-- INFORMATION GIVEN follows --
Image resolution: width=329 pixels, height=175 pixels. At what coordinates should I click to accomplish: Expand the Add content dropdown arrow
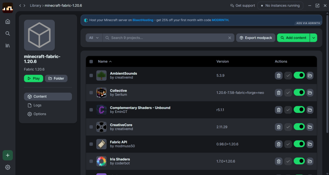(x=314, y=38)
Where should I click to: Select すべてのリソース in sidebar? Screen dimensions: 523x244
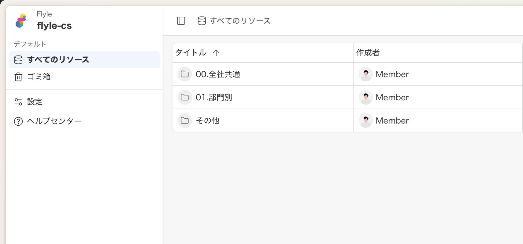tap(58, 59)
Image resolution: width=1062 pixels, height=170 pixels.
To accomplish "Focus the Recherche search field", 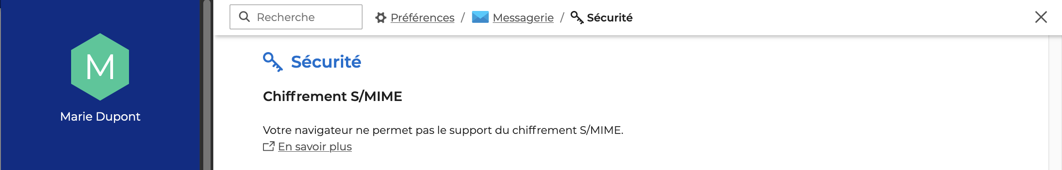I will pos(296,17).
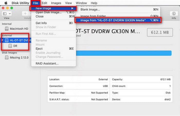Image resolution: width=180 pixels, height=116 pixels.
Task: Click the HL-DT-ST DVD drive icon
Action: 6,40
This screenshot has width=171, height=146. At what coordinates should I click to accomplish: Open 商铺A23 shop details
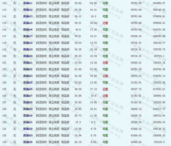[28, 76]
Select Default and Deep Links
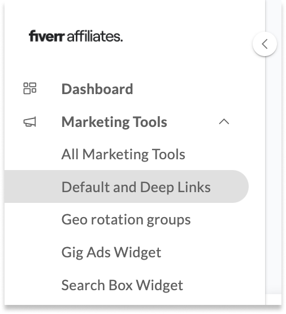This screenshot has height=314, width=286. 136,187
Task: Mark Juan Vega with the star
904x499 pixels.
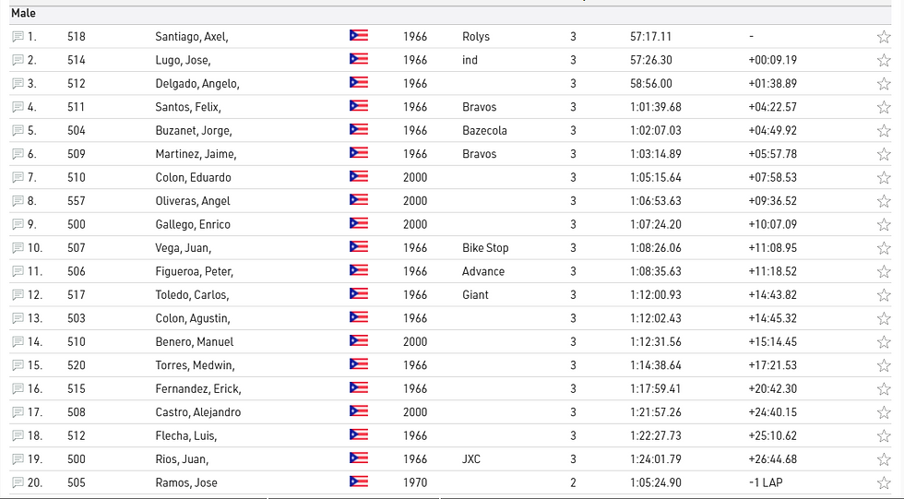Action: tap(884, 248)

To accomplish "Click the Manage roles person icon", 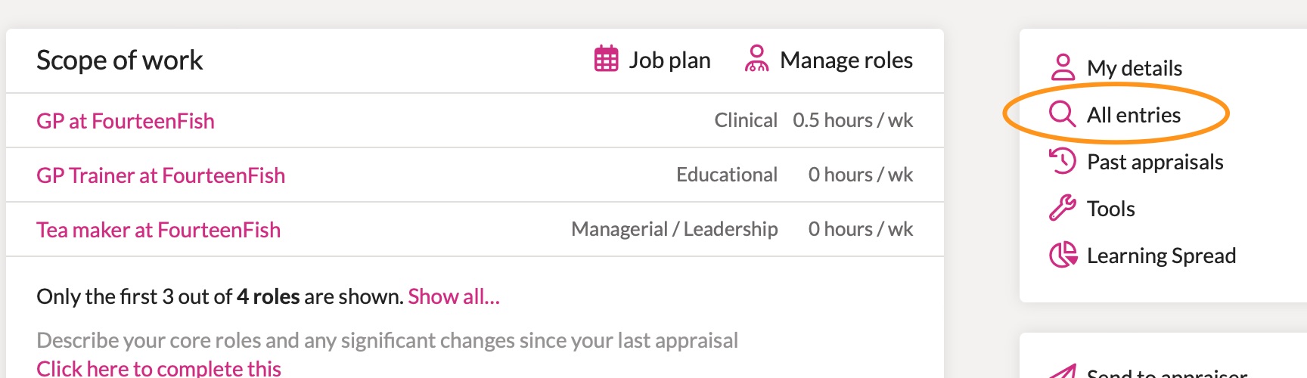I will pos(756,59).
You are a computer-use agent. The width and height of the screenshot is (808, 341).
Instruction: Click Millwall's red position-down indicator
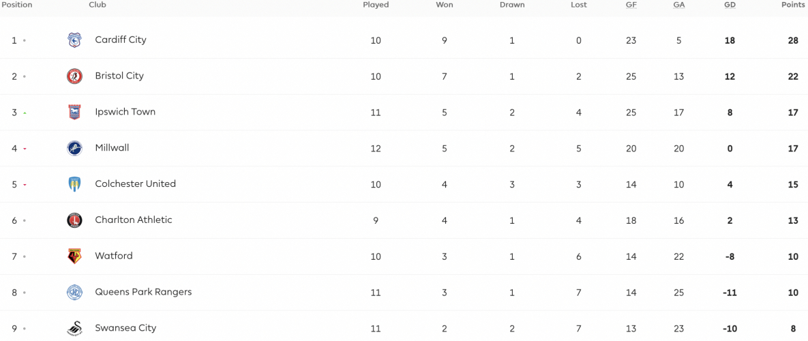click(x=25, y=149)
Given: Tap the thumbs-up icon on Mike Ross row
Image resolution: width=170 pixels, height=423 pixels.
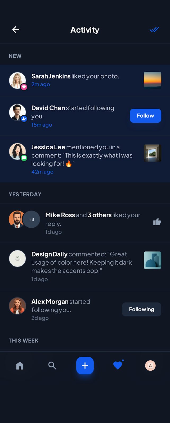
-- INFORMATION GIVEN concluded --
YOUR GOAL
Exactly as they stand, set down the lines from the start of the material through the line with "Image resolution: width=1062", both ends included, omitting the pictures.

OUTPUT OF THE EXERCISE
Image resolution: width=329 pixels, height=175 pixels. At what coordinates should I click to accomplish: Expand the Add content dropdown arrow
(x=314, y=38)
Where should I click to: Select すべてのリソース in sidebar? Screen dimensions: 523x244
tap(58, 59)
Image resolution: width=1062 pixels, height=170 pixels.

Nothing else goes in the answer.